◆ Entries on where items appear ◆

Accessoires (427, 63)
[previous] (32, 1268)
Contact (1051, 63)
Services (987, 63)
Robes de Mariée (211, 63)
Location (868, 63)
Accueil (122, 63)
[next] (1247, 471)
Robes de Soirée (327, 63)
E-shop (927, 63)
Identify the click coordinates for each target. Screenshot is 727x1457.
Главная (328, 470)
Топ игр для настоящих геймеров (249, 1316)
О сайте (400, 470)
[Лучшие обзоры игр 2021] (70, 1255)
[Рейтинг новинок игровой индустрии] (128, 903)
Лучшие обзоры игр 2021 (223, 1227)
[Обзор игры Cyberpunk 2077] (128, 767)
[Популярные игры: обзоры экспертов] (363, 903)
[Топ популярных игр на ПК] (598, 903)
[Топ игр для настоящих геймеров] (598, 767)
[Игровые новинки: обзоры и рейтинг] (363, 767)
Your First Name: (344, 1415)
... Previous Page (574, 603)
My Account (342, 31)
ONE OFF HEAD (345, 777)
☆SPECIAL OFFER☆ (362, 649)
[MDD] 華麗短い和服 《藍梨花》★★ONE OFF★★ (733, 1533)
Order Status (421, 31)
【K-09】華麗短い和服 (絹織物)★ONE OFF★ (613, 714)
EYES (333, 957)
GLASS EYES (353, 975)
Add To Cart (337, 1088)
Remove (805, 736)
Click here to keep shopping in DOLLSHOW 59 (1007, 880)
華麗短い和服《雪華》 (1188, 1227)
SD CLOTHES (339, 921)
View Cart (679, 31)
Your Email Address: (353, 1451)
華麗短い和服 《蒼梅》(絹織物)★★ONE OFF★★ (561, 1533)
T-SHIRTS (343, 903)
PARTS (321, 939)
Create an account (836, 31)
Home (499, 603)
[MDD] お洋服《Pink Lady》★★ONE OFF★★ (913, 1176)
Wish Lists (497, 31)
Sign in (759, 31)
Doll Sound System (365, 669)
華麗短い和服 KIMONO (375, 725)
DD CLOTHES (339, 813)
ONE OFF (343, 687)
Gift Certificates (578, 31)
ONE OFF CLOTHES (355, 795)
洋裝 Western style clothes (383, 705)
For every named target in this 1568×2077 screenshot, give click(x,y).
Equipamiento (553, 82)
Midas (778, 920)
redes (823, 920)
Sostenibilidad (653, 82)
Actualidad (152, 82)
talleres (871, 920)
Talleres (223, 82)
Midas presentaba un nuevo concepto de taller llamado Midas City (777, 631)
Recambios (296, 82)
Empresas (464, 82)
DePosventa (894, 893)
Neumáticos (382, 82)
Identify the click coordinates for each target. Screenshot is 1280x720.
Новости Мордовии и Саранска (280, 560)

◆ The exercise ◆
Render the stretch from the line containing "Neumáticos (382, 82)" through the end of the entries as a two-column CSV with the headers "entry" and "location". Give one row per entry, with its text and its answer each in a single quoted field and any line breaks turned into spaces.

◆ Written answer ◆
entry,location
"Neumáticos","(382, 82)"
"Identify the click coordinates for each target. Screenshot is 1280x720. Новости Мордовии и Саранска","(280, 560)"